Skip to content
Subscriber Only
Opinion
William R. Easterly

Stereotypes Are Poisoning American Politics

Dumb generalizations about ill-defined groups aren't just false, they're dangerous.
How people in Appalachia typically get around.

How people in Appalachia typically get around.

Photographer: Mario Tama/Getty Images

I was born in West Virginia and spent all of 10 days there as an infant before my family moved to Ohio.  Perhaps that's a license for me to say why Appalachians are poor, drink too much, and voted for Donald Trump. The best-selling and widely praised "Hillbilly Elegy: A Memoir of a Family and Culture in Crisis" by J.D. Vance, proceeds along those lines.

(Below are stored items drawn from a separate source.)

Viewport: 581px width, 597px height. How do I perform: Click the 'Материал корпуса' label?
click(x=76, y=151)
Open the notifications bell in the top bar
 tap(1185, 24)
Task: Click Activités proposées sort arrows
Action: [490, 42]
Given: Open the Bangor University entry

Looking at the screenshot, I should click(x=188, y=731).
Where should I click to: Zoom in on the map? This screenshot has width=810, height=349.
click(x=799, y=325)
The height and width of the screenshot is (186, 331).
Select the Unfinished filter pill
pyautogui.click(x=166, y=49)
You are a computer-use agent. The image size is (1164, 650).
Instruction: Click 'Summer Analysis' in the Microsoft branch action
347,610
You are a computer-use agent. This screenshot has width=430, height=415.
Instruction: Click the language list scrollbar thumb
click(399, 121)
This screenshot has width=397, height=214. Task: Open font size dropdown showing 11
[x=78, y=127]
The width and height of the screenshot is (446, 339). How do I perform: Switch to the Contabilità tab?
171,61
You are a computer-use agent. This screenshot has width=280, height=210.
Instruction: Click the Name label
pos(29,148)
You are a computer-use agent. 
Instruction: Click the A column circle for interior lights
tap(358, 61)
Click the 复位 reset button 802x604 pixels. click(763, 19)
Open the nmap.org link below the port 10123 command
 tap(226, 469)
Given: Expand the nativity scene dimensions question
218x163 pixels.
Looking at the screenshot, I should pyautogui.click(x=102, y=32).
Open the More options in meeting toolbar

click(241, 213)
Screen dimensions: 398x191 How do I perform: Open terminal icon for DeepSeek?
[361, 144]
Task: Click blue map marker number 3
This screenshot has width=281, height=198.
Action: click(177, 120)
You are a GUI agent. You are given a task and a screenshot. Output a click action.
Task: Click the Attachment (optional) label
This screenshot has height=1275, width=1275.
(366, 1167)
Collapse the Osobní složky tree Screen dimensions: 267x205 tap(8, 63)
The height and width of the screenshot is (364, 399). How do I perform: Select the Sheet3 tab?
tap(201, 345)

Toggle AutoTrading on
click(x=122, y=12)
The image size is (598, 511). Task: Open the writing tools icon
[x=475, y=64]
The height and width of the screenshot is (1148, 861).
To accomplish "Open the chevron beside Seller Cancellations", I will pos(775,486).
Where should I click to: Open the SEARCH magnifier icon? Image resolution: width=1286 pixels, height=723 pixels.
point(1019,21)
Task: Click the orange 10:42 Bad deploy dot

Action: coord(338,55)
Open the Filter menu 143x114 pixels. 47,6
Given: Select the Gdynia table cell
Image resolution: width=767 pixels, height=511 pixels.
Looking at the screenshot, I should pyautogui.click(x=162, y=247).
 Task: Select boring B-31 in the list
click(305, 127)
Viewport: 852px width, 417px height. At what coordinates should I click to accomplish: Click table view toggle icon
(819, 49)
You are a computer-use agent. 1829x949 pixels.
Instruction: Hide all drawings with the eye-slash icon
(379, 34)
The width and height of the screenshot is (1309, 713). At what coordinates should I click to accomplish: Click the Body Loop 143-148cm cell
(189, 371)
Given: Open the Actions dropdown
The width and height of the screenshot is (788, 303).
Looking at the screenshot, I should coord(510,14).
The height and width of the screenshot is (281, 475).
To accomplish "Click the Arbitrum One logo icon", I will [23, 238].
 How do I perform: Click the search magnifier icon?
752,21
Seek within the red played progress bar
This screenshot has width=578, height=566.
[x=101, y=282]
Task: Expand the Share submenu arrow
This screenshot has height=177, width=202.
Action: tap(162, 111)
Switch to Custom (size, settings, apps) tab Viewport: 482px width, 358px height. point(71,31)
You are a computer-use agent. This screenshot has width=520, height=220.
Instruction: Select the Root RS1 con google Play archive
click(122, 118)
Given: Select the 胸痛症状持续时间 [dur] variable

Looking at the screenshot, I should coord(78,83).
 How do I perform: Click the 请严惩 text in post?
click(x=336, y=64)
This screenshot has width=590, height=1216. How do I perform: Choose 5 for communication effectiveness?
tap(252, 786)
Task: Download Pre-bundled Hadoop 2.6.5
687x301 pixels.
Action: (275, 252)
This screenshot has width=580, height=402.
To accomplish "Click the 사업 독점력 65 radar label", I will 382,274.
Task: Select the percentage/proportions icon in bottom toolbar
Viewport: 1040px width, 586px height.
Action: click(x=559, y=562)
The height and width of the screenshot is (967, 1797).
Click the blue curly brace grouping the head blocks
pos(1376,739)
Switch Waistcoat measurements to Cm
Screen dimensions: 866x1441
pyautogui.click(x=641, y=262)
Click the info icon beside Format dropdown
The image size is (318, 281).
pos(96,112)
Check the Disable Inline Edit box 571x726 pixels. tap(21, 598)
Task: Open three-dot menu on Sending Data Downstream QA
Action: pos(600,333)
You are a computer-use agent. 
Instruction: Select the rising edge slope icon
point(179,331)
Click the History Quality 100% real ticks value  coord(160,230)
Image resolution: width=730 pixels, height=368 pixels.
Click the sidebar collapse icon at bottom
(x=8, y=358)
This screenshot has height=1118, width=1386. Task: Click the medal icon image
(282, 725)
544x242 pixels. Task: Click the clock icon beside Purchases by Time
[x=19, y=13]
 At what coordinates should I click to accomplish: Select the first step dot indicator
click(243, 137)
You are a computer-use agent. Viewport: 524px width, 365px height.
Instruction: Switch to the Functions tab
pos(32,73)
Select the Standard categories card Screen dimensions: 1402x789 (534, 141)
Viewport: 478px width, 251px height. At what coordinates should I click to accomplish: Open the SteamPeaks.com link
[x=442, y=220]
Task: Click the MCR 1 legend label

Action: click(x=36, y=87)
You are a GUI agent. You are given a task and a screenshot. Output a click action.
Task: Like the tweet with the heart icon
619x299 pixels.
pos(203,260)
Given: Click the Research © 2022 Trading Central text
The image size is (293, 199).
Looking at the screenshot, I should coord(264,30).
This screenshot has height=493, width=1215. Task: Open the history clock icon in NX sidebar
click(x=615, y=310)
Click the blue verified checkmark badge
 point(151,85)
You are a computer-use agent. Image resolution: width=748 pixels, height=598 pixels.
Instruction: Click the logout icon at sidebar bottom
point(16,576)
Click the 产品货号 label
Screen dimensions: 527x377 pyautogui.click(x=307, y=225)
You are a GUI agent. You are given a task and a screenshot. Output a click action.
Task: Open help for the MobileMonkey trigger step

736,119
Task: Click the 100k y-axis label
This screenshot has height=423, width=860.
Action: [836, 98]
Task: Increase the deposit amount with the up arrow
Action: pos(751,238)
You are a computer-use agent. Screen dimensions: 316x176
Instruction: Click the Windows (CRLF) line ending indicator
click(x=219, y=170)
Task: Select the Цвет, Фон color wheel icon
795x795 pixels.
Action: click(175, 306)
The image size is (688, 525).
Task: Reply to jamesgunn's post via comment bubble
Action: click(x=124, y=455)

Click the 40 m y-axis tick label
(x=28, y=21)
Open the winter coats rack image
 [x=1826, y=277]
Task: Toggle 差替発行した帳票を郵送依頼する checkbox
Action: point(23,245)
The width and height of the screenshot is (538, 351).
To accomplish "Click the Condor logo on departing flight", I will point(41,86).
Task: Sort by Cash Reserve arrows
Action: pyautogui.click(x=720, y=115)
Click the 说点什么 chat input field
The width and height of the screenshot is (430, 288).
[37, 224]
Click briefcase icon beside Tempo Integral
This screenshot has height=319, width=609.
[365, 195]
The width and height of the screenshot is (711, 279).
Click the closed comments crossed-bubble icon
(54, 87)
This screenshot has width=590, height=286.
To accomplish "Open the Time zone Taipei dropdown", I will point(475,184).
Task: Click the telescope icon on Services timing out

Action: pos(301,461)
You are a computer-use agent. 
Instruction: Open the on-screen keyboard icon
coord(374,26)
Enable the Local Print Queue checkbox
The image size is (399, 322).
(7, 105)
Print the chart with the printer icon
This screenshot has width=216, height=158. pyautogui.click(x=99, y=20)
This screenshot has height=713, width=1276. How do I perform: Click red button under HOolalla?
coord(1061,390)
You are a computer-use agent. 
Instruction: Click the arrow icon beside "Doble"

But I shouldn't single out that book: Sloppy analysis of collections of people -- coastal elites, flyover America, Muslims, immigrants, people without college degrees, you name it -- has become routine. And it's killing our politics.

Three laws guide this bogus analysis of groups. First, define the group by the outcome you are trying to explain. Second, invoke a stereotype and exaggerate it. Third, endow the group with innate permanent properties, akin to racial characteristics. Together, these errors establish a kind of collective guilt, blaming an entire ill-defined group for the failings of its individuals, even if the offenders are a tiny minority. This is both divisive and false -- and all the more toxic because of its flavor of intellectual propriety.